La presente invención abarca un método de administración de Listeria que es oral. También se proporciona un método de administración de Listeria eso es intravenoso. Además, se proporciona un método de administración de Listeria que es oral, intramuscular, intravenosa, intradérmica y/o subcutánea. La invención proporciona una bacteria de Listeria o cultivo o suspensión de bacterias de Listeria, preparadas cultivando en un medio basado en carne o que contiene polipéptidos derivados de un producto cárnico o animal. La presente invención también suministra una bacteria Listeria o cultivo o suspensión de bacterias Listeria, preparadas cultivando en un medio que no contiene carne ni productos animales, preparadas cultivando en un medio que contiene polipéptidos vegetales, preparadas cultivando un medio que no se basa en productos de levadura, o preparadas cultivando un medio que contiene polipéptidos de levadura.

Methods for co-administration with an additional therapeutic agent are well known in the art (Hardman, et al. (eds.) (2001) Goodman y Gilman's The Pharmacological Basis of Therapeutics, 10a ed., McGraw-Hill, Nueva York, NY; Poole y Peterson (eds.) (2001) Pharmacotherapeutics for Advanced Practice:A Practical Approach, Lippincott, Williams & Wilkins, Phila., PA; Chabner y Longo (eds.) (2001) Cancer Chemotherapy y Biotherapy, Lippincott, Williams & Wilkins, Phila., PA).

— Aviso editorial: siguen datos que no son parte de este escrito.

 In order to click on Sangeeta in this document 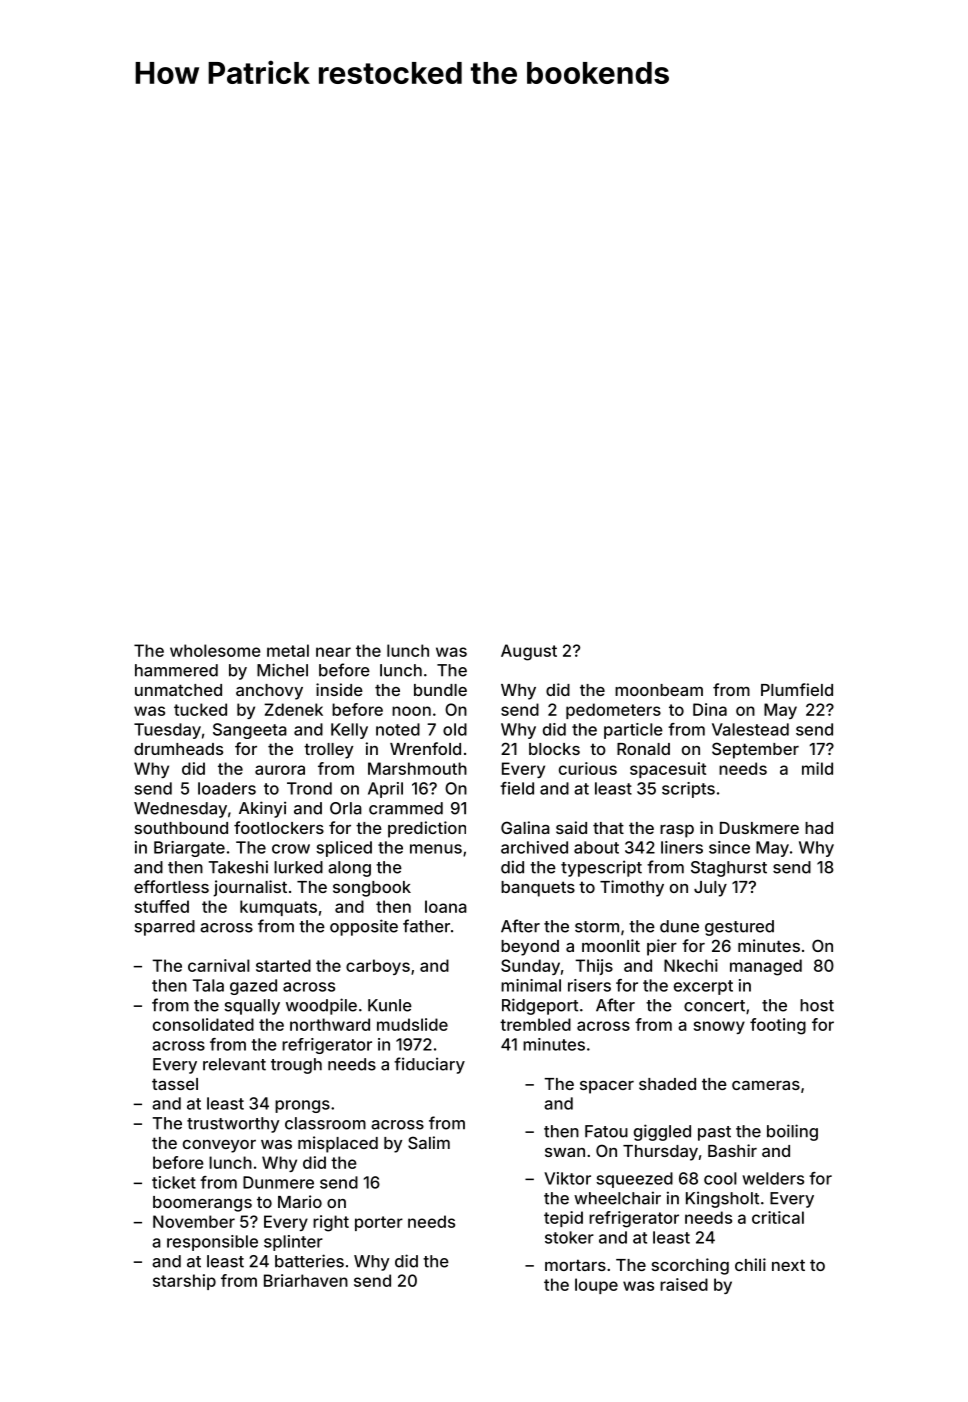, I will do `click(250, 731)`.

También se pueden usar agentes adicionales que son beneficiosos para producir respuesta de células T citolíticas. Dichos agentes se denominan en este documento vehículos. Estos incluyen, sin limitación, molécula coestimulante B7, interleucina-2, interferón-Y, GM-CSF, antagonistas de CTLA-4, ligando de OX-40/OX-40, ligando de CD40/CD40, sargramostim, levamisol, virus vaccinia, bacilo deCalmette-Guerin (BCG), liposomas, alumbre, adyuvante completo o incompleto de Freund, endotoxinas destoxificadas, aceites minerales, sustancias tensioactivas, tales como lipolecitina, polioles plurónicos, polianiones, péptidos y emulsiones de aceite o hidrocarburo. Se prefieren vehículos para inducir una respuesta inmune de células T que estimule, preferentemente, una respuesta de células T citolíticas frente a una respuesta de anticuerpos, aunque también pueden usarse aquellos que estimulan ambos tipos de respuesta. En los casos en que el agente es un polipéptido, se puede administrar el polipéptido en sí mismo o un polinucleótido que codifica el polipéptido. El vehículo puede ser una célula, tal como una célula presentadora de antígeno (APC) o una célula dendrítica. Las células presentadoras de antígeno incluyen tales tipos de células como macrófagos, células dendríticas y células B. Otras células presentadoras de antígenos profesionales incluyen monocitos, células de Kupffer de zona marginal, microglía, células de Langerhans, células dendríticas interdigitantes, células dendríticas foliculares y células T. También se pueden usar células presentadoras de antígeno facultativas. Los ejemplos de células presentadoras de antígeno facultativos incluyen astrocitos, células foliculares, endoteliales y fibroblastos. El vehículo puede ser una célula bacteriana que se transforma para expresar el polipéptido o para

5

10

15

20

25

30

35

40

45

50

55

administrar un polinucleótido que posteriormente se expresa en las células del individuo vacunado. Se pueden agregar para aumentar la capacidad de la vacuna para desencadenar, mejorar o prolongar una respuesta inmune adyuvantes, tales como hidróxido de aluminio o fosfato de aluminio. Materiales adicionales, tales como citocinas, quimiocinas y secuencias de ácidos nucleicos bacterianos, como CpG, un agonista del receptor Toll-like (TLR) 9 así como agonistas adicionales para TLR 2, TLR 4, TLR 5, TLR 7, TLR 8, TLR9, incluyendo lipoproteína, LPS, monofosforil lípido A, ácido lipoteicoico, imiquimod, resiquimod y otros inmunomoduladores similares utilizados por separado o en combinación con las composiciones descritas también son posibles coadyuvantes. Otros ejemplos representativos de adyuvantes incluyen el adyuvante sintético QS-21 que comprende una saponina homogénea purificada de la corteza de Quillaja saponaria y Corynebacterium parvum (McCune et al., Cancer, 1979; 43: 1619). Se entenderá que el adyuvante está sujeto a optimización. En otras palabras, el experto en la técnica puede participar en la experimentación de rutina para determinar el mejor adyuvante a usar.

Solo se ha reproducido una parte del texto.